Dataset entries
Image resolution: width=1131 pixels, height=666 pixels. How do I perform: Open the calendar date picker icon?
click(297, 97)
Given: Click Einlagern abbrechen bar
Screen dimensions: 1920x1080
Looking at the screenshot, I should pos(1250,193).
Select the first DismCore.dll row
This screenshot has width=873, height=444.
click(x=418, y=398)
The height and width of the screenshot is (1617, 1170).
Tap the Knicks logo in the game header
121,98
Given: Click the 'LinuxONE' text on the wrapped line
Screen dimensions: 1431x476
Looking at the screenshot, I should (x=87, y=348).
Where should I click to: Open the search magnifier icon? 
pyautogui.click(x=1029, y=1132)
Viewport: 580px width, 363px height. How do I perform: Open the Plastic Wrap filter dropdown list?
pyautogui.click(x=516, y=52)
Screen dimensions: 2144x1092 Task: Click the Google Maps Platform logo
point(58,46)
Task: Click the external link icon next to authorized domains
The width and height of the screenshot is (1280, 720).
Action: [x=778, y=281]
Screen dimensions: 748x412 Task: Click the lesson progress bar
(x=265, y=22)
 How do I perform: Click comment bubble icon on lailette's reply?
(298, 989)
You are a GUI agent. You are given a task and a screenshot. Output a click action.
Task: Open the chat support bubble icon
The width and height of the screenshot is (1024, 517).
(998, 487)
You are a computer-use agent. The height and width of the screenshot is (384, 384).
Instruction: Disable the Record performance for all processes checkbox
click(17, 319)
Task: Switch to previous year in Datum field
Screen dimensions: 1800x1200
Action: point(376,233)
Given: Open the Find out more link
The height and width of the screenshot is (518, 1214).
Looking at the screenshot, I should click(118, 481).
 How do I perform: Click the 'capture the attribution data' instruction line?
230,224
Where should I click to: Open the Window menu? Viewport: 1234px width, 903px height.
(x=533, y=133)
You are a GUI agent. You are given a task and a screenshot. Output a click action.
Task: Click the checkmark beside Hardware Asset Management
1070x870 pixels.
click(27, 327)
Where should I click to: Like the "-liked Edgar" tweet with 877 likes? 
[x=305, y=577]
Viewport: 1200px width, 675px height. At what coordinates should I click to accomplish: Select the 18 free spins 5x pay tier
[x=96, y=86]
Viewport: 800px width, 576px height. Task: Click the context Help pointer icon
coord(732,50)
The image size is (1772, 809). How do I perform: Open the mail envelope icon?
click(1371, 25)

### Work to complete
Please output the records once more, exactly as they were written.

### The answer
Image resolution: width=1131 pixels, height=666 pixels. How do I perform: Open the calendar date picker icon?
click(297, 97)
Given: Click Einlagern abbrechen bar
Screen dimensions: 1920x1080
Looking at the screenshot, I should pos(1250,193).
Select the first DismCore.dll row
This screenshot has width=873, height=444.
click(x=418, y=398)
The height and width of the screenshot is (1617, 1170).
Tap the Knicks logo in the game header
121,98
Given: Click the 'LinuxONE' text on the wrapped line
Screen dimensions: 1431x476
Looking at the screenshot, I should (x=87, y=348).
Where should I click to: Open the search magnifier icon? 
pyautogui.click(x=1029, y=1132)
Viewport: 580px width, 363px height. How do I perform: Open the Plastic Wrap filter dropdown list?
pyautogui.click(x=516, y=52)
Screen dimensions: 2144x1092 Task: Click the Google Maps Platform logo
point(58,46)
Task: Click the external link icon next to authorized domains
The width and height of the screenshot is (1280, 720).
Action: [x=778, y=281]
Screen dimensions: 748x412 Task: Click the lesson progress bar
(x=265, y=22)
 How do I perform: Click comment bubble icon on lailette's reply?
(298, 989)
You are a GUI agent. You are given a task and a screenshot. Output a click action.
Task: Open the chat support bubble icon
The width and height of the screenshot is (1024, 517).
(998, 487)
You are a computer-use agent. The height and width of the screenshot is (384, 384).
Instruction: Disable the Record performance for all processes checkbox
click(17, 319)
Task: Switch to previous year in Datum field
Screen dimensions: 1800x1200
Action: point(376,233)
Given: Open the Find out more link
The height and width of the screenshot is (518, 1214).
Looking at the screenshot, I should click(118, 481).
 How do I perform: Click the 'capture the attribution data' instruction line?
230,224
Where should I click to: Open the Window menu? Viewport: 1234px width, 903px height.
(x=533, y=133)
You are a GUI agent. You are given a task and a screenshot. Output a click action.
Task: Click the checkmark beside Hardware Asset Management
1070x870 pixels.
click(27, 327)
Where should I click to: Like the "-liked Edgar" tweet with 877 likes? 
[x=305, y=577]
Viewport: 1200px width, 675px height. At what coordinates should I click to accomplish: Select the 18 free spins 5x pay tier
[x=96, y=86]
Viewport: 800px width, 576px height. Task: Click the context Help pointer icon
coord(732,50)
The image size is (1772, 809). How do I perform: Open the mail envelope icon?
click(1371, 25)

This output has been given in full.